[ December 3, 2020 0 Comments ]

Interview avec Fatime-Zohra OUTAGHANI : Post-COVID-19 : le secteur privé en première ligne pour regagner la confiance.

Quelles sont les leçons que vous tirez de la pandémie de COVID-19 au Maroc ?

Il y en a plusieurs, mais j’en retiendrai deux principales. D’abord la leçon d’humilité que nous offre cette crise en nous rappelant combien le monde dans lequel nous vivons est fragile. En quelques semaines, l’irruption de la COVID-19 est venue paralyser l’ensemble du tissu économique de la planète et modifie aujourd’hui en profondeur notre manière de vivre et de consommer. De nombreux experts nous ont pourtant alertés ces dernières années sur les risques d’une épidémie mondiale. La croyance en l’invincibilité du marché en a pris un sacré coup, et avec elle l’idée que l’homme et la nature peuvent vivre sans que le premier ne se soucie de la seconde. La seconde leçon a trait à la responsabilité. La crise a révélé combien la majorité des gouvernements et des entreprises étaient peu préparés. Il est clair désormais que le devoir des nations et du secteur privé est de rattraper le temps perdu et de prendre les devants pour garantir leur capacité à garder le lien avec les citoyens et leurs publics, mais aussi assurer la poursuite de leurs activités dans un contexte de pandémie. Cela passe notamment par la digitalisation des usages et une communication de crise plus efficiente.

Justement, en tant que fondatrice d’une agence RP leader au Maroc, que préconisez-vous aux entreprises en matière de communication ?

En période de crise, le silence n’est jamais une solution.

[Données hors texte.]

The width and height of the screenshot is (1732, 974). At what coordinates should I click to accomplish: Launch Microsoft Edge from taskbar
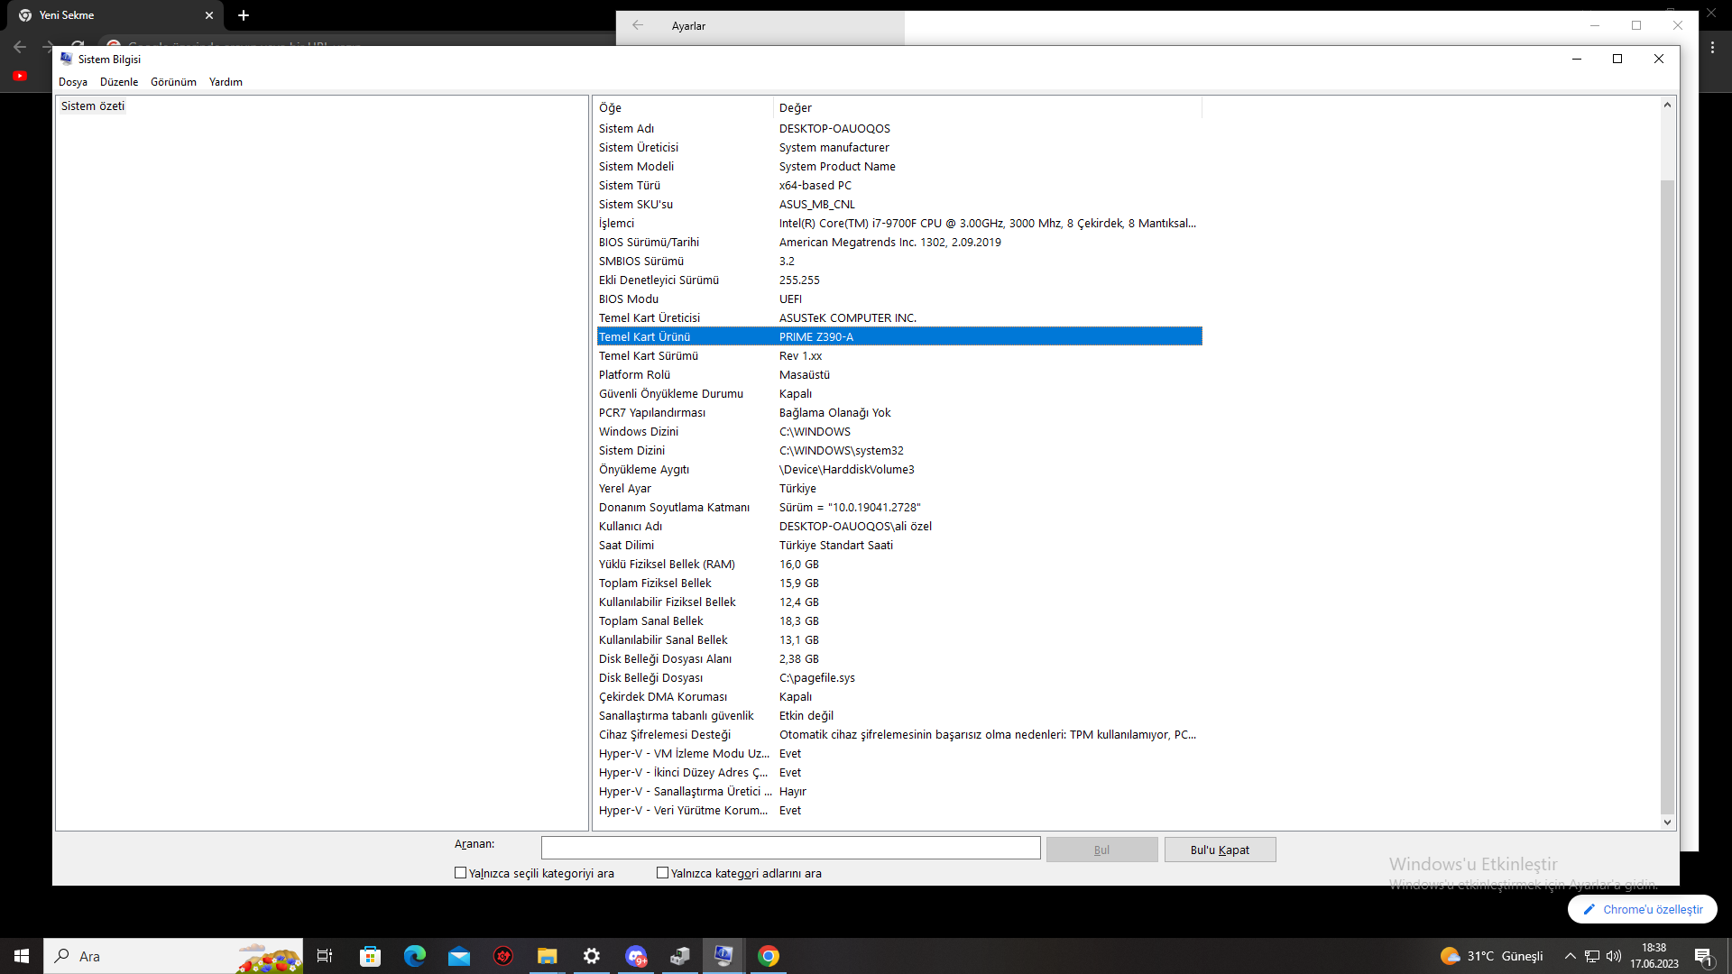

Une entreprise, si elle veut conserver la confiance de toutes ses parties prenantes, se doit d’informer et de sensibiliser. Cela nécessite d’être préparé. Un manuel de communication de crise, avec des procédures claires et définies, est la norme dans beaucoup d’entreprises, mais elles sont encore nombreuses à ne pas être dotées d’un tel outil. Et cela ne concerne pas que les clients de l’entreprise, ses consommateurs ou ses partenaires sous-traitants. C’est aussi indispensable en interne. Pour que les collaborateurs soient mobilisés, il est en effet nécessaire que le management soit en mesure de montrer la voie et de susciter l’adhésion de chacun. Un plan de continuation d’activité est aussi indispensable. Pendant le confinement, la plupart des salariés ont été tenus de rester à leur domicile. Or, pour beaucoup de sociétés le télétravail a été quelque chose de totalement nouveau avec de réelles difficultés de mise en place. C’est là encore une approche qui devra être intégrée dans les scénarios de crise des entreprises.

La communication des entreprises a-t-elle changé pendant le confinement et que nous réserve la période post-COVID-19 sur ce point ?

Les entreprises au Maroc ont largement revu leur stratégie de marque et de communication. Il faut dire que la crise sanitaire a impacté de manière significative les comportements des consommateurs. Des campagnes ont été suspendues ou modifiées. Le Groupement des annonceurs du Maroc (GAM) a récemment présenté les résultats d’un sondage réalisé auprès des dirigeants d’une cinquantaine d’entreprises. L’étude a montré que 56% des annonceurs ont réorienté leurs campagnes publicitaires vers des initiatives COVID-19. On peut citer également le sondage mondial effectué par OpinionWay auprès de 25 000 consommateurs. Il montre que ces derniers attendent désormais en priorité des marques des campagnes qui démontrent leur utilité sociale. Au Maroc, plusieurs entreprises ont réussi à répondre à cette demande. Je pense notamment à l’un des opérateurs téléphoniques marocains qui s’est appuyé sur la résilience de ses réseaux pour assurer le maintien de l’activité économique et la continuité pédagogique des écoliers et étudiants. L’opérateur a aussi mené des opérations citoyennes pendant le confinement en apportant, par exemple, de la connectivité à des milliers de familles, en proposant un site et une application de e-learning, ou en mobilisant des start-up afin qu’elles proposent des solutions contre la crise. Cette posture d’accompagnement et de soutien est particulièrement appréciée, à juste titre, et montre que les valeurs de responsabilité et de solidarité sont plus importantes que jamais pour garder le lien et maintenir la confiance.